**Problem requirements:**
Every line of the data below is to be written out again exactly.

**Stored records:**
- - -

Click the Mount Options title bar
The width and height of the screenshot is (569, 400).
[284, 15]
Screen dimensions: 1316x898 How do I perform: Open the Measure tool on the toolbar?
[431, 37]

- - -

**Response box:**
Click the Mount Options title bar
The width and height of the screenshot is (569, 400).
[284, 15]
Screen dimensions: 1316x898 How do I perform: Open the Measure tool on the toolbar?
[431, 37]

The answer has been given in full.